┏━━

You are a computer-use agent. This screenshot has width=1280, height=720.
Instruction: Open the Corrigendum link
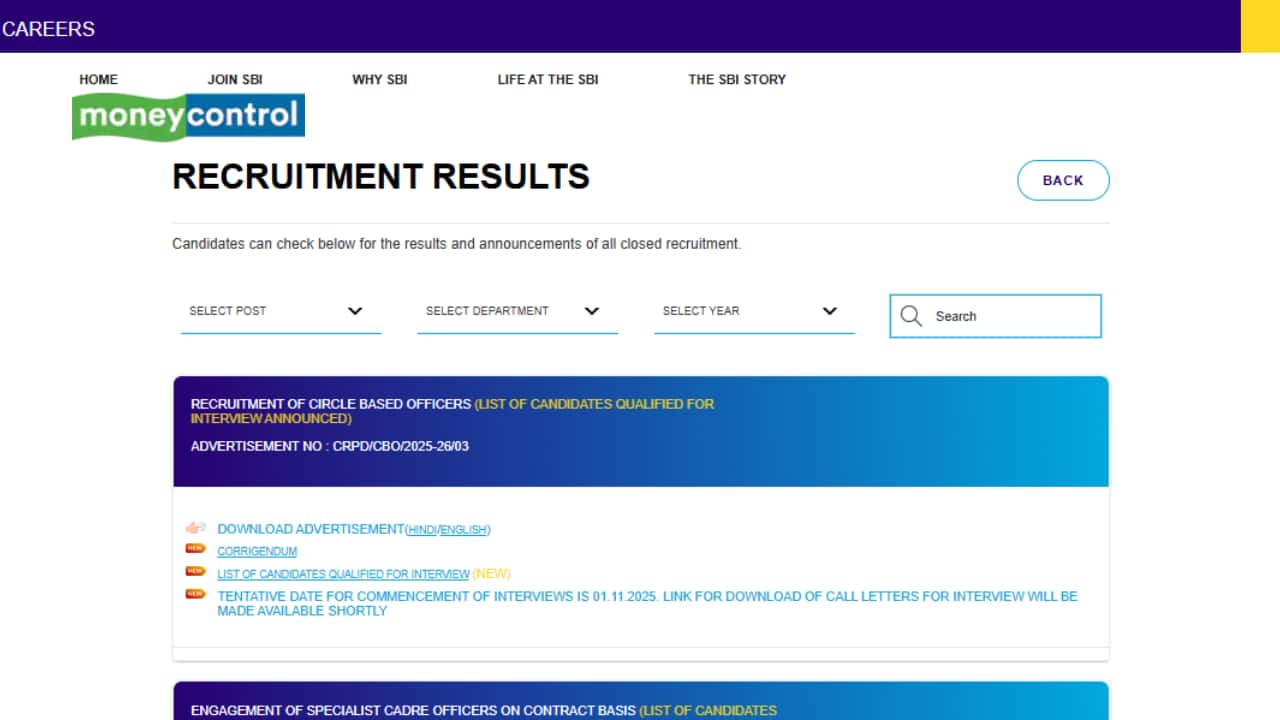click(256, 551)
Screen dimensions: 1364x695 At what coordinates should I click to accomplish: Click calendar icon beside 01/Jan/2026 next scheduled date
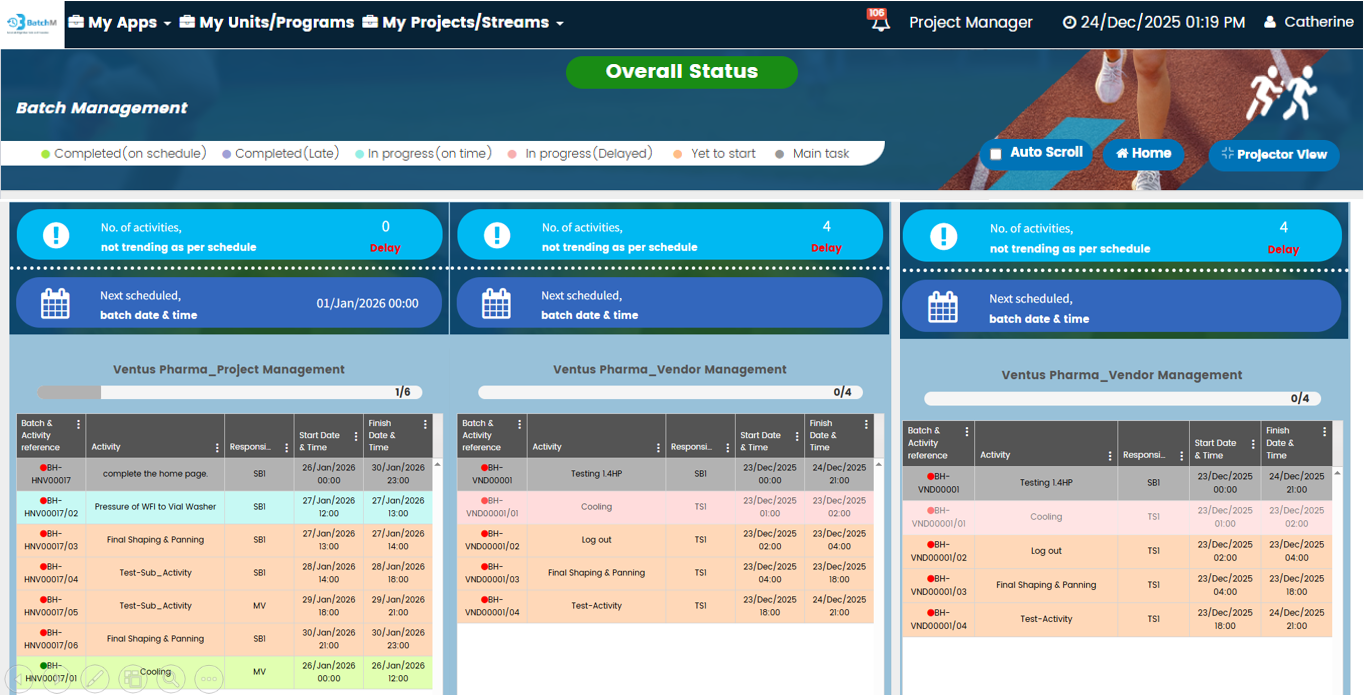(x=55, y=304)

┗━━

TASK PROMPT
Copy the lines above word for word, leaving out the pictures.

EXERCISE RESULT
You are a computer-use agent. This screenshot has width=1280, height=720.
Instruction: Open the Corrigendum link
click(256, 551)
Screen dimensions: 1364x695 At what coordinates should I click to accomplish: Click calendar icon beside 01/Jan/2026 next scheduled date
(x=55, y=304)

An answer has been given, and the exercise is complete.